About this task ▸ Could you return every line of the material that contains the word "computer"?
════════════════
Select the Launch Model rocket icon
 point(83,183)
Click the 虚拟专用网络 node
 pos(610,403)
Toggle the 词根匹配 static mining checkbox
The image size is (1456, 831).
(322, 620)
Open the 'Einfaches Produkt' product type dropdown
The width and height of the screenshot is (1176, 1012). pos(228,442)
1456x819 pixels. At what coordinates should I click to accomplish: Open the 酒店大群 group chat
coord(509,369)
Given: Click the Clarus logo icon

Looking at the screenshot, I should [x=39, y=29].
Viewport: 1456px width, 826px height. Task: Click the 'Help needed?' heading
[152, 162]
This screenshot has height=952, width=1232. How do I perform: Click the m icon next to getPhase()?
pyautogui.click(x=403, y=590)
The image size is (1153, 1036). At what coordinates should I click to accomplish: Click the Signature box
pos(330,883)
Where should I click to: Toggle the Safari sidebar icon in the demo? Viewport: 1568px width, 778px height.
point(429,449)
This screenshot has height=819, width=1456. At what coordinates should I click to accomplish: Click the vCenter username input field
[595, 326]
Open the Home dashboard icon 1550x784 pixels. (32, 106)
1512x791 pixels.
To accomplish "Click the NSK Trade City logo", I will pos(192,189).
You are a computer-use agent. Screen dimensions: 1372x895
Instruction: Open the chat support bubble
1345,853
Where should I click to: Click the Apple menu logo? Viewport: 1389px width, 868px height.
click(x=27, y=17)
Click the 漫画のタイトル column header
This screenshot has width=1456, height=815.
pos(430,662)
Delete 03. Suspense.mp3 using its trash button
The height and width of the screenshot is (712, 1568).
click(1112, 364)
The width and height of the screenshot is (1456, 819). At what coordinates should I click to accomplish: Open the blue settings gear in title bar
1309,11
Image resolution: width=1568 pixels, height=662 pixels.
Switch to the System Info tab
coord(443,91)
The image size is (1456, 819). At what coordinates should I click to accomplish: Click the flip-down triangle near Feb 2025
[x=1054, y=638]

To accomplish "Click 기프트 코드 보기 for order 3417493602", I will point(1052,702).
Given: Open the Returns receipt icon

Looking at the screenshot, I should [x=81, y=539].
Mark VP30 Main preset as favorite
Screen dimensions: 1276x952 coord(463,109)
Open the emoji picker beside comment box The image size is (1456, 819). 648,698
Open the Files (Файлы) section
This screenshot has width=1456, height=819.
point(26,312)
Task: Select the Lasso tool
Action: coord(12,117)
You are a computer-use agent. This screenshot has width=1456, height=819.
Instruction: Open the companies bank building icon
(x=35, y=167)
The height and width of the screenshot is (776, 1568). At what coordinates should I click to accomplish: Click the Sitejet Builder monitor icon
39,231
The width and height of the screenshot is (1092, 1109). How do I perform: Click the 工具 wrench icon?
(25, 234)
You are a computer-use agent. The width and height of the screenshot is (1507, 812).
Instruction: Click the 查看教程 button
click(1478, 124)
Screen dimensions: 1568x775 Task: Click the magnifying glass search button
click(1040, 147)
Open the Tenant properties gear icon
════════════════
Written solution ▸
You are a computer-use agent. Screen dimensions: 1372x895
You are a computer-use agent. This screenshot has width=1456, height=819.
You are a computer-use agent. The width and height of the screenshot is (1507, 812).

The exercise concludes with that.